It’s June 8, 793. You are a Benedictine monk of austerity, spending your days in and out of prayer. One morning you wake as usual on the island of Lindisfarne, overlooking the North Sea. The air is calm, weather fair. Suddenly, from out in the distance, you begin to hear the faint sound of a horn. Squinting to see what is causing the commotion, you see an incoming boat. Aboard the boat are Norse, better known as Vikings or Northmen.
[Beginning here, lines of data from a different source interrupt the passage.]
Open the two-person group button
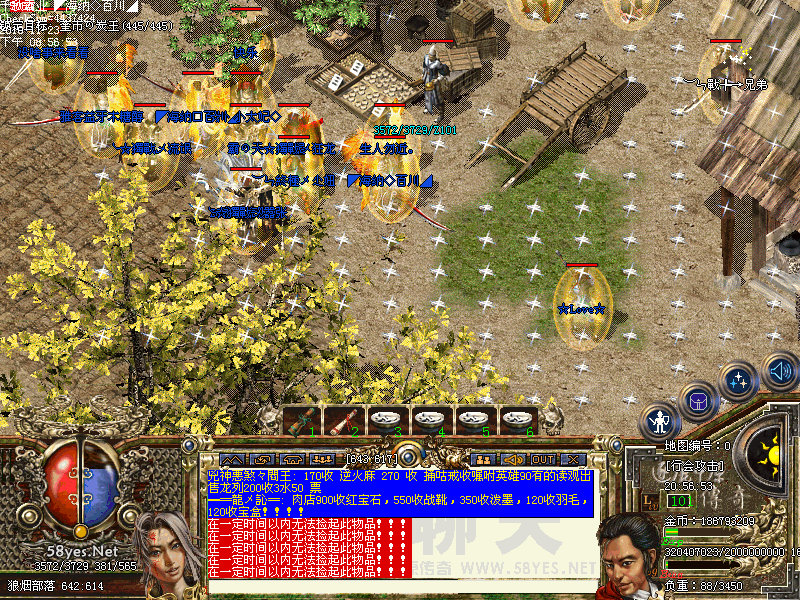 coord(483,459)
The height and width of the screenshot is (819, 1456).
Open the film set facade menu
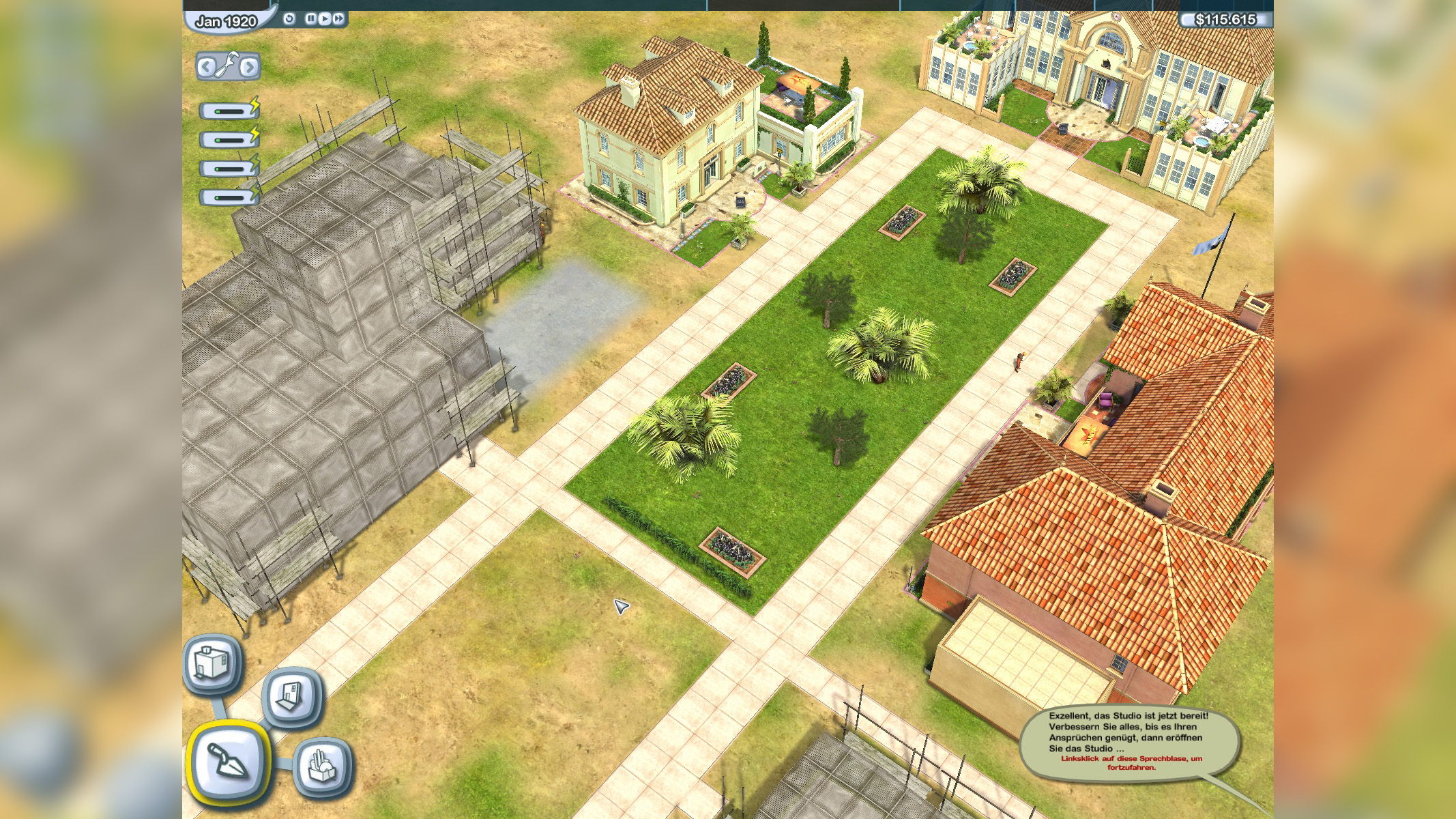point(291,696)
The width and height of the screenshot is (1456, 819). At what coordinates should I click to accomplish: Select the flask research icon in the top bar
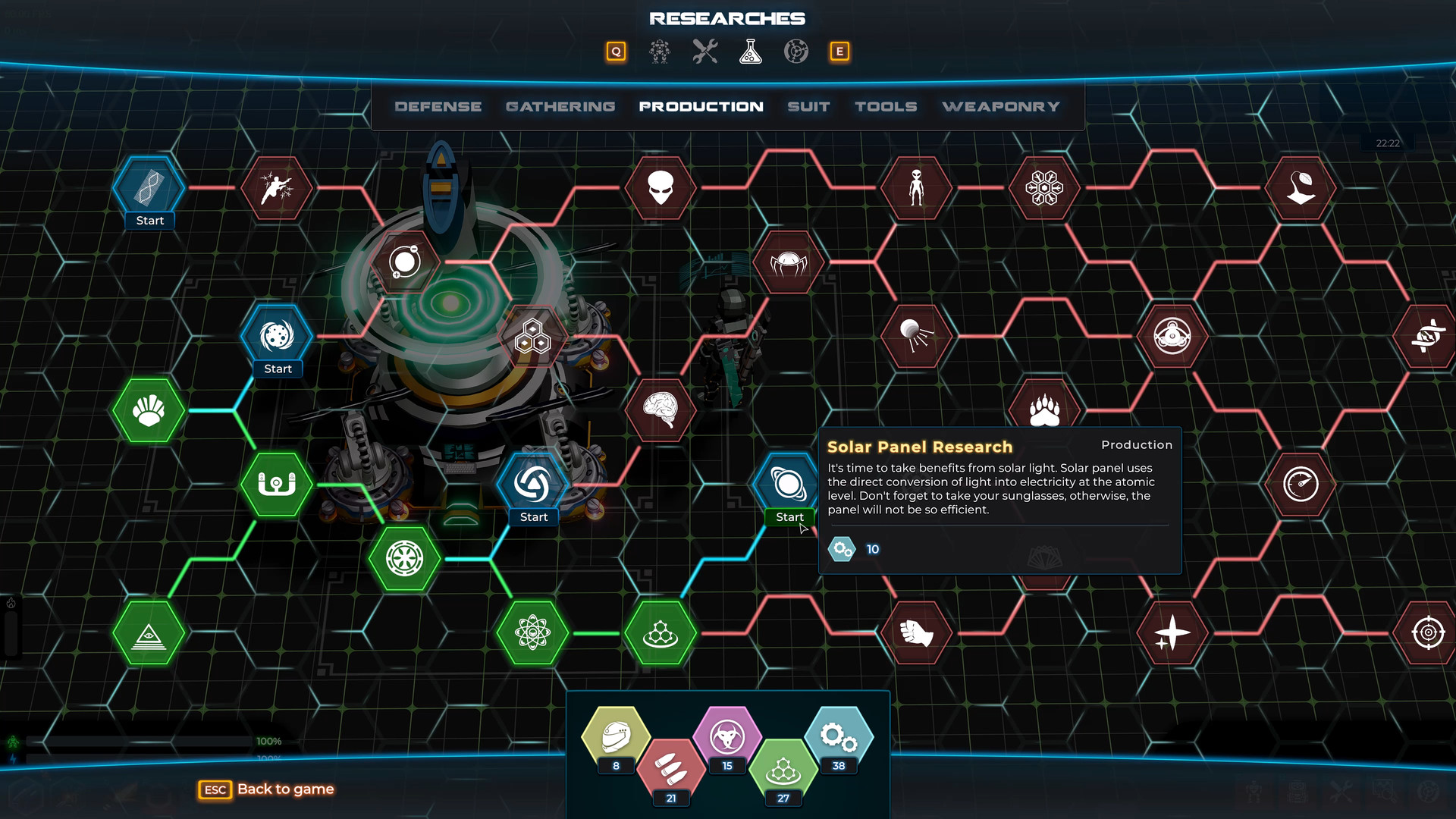[x=750, y=52]
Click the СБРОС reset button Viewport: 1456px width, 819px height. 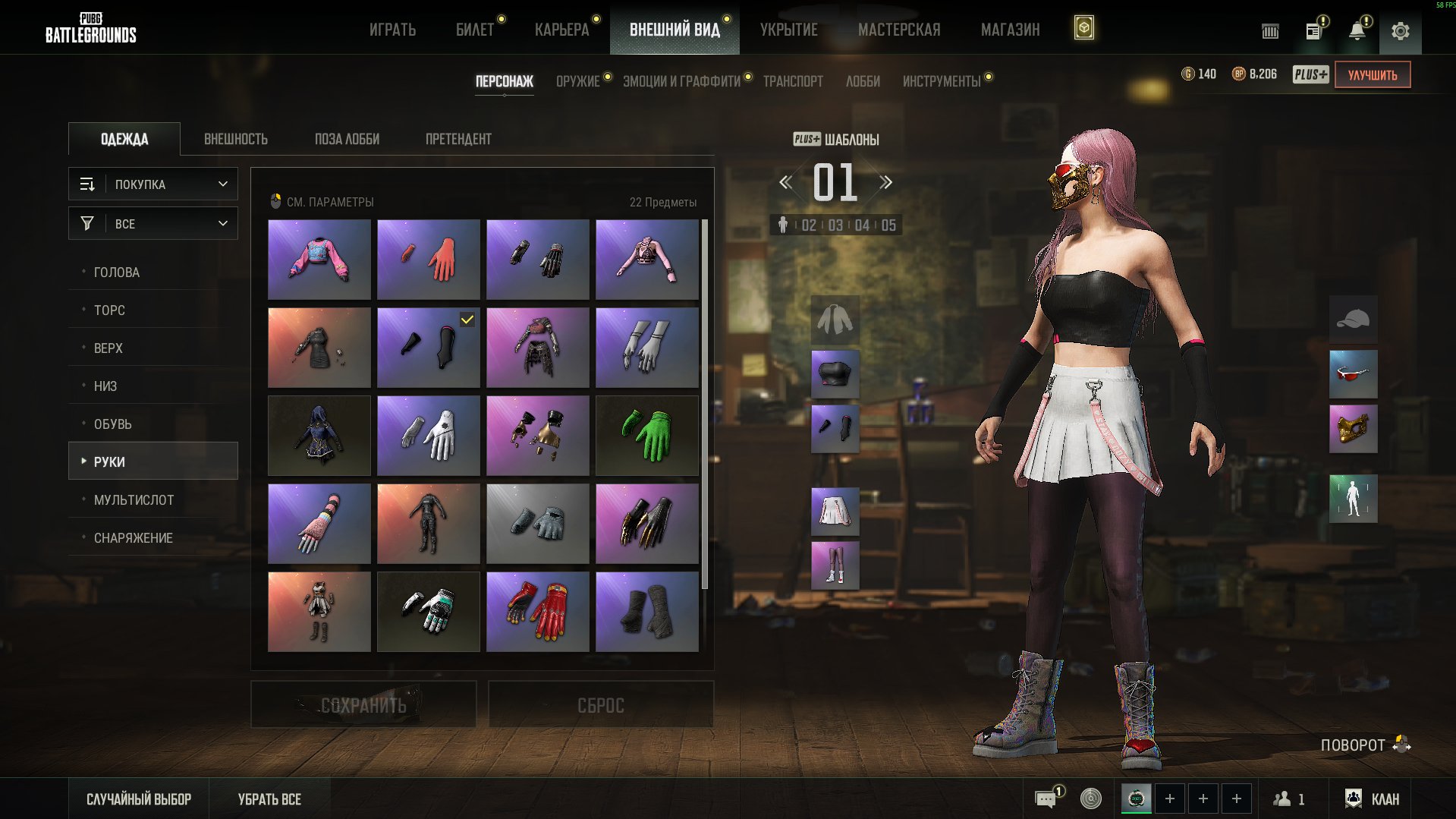click(600, 705)
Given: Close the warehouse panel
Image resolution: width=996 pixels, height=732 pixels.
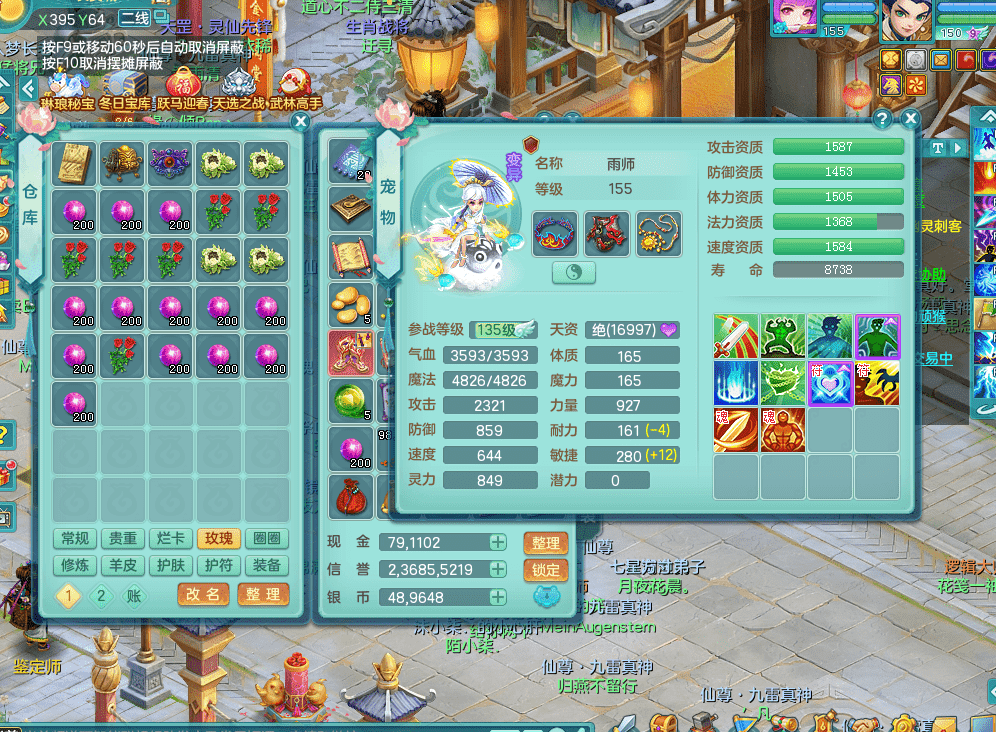Looking at the screenshot, I should (300, 122).
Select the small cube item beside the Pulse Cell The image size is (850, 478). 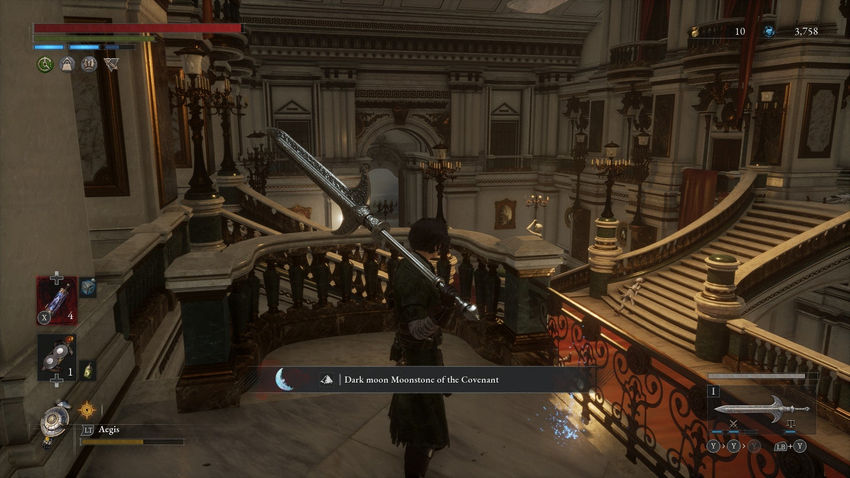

Surrounding monks begin to notice and soon the church bells are ringing persistently. The Viking longboat makes harsh contact, the strakes scraping the sandy shore. Four dozen heathens sprint onto the priory grounds, adorned with facepaint and colorful garb. They ransack and raid, with axes swinging and blood spewing. The church burns above you. You’ve been cornered while protecting the treasures of St. Cuthbert, praying to God they are merciful. The invaders adorn you in chains and lead you back to their boat, along with the treasures you sought to protect with your life. Your narrative is re-written; no longer a monk, but rather a slave.
Lindisfarne Priory is believed to be the first notable Viking raid location in all of England (there were prior, but these weren’t monastic). Due to northern raiding concerns, it sat abandoned from 875-1082. It was once again repopulated by the mid to late 12th century. It continues to be a significant early English Christian holy site.
It can be visited during safe crossing times as the causeway may be covered by high tides.